In order to accomplish air exchange, the alveoli must be able to open and close. The walls of the alveoli are only two cells thick. Without low surface tension, these cells can’t reopen once they are emptied. This means the alveoli require low surface tension to re-open. Difficulty with the air sacs opening is the main problem associated with premature delivery.

I attribute this difference  between spontaneous birth at 36 weeks and elective C-sections at 36 weeks to the baby’s making the decision to be born when it is ready to be born. There is something to say about getting ready for delivery and babies most often seem to know when the time is right. They have been deciding when to be born for millions of years and it is hubris to think we actually can know better than the baby about when to be born.

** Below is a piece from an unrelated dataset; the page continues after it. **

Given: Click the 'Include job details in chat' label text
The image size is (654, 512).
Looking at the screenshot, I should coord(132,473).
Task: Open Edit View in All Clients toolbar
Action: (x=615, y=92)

When you go into labor and your body prepares for delivery, your baby stops exchanging amniotic fluid. So your baby’s lungs have little or no fluid in them at the time of birth. Shortly, within 10 seconds after delivery, your baby will respond to the drastic change in its environment by taking its first breath of air. This miracle, during which your baby changes its oxygen source from placenta to lungs and room air happens thousands of times each day. It is the most intricate and meaningful event of a lifetime. The lungs of your child will keep fine-tuning and growing until your child is eight years old.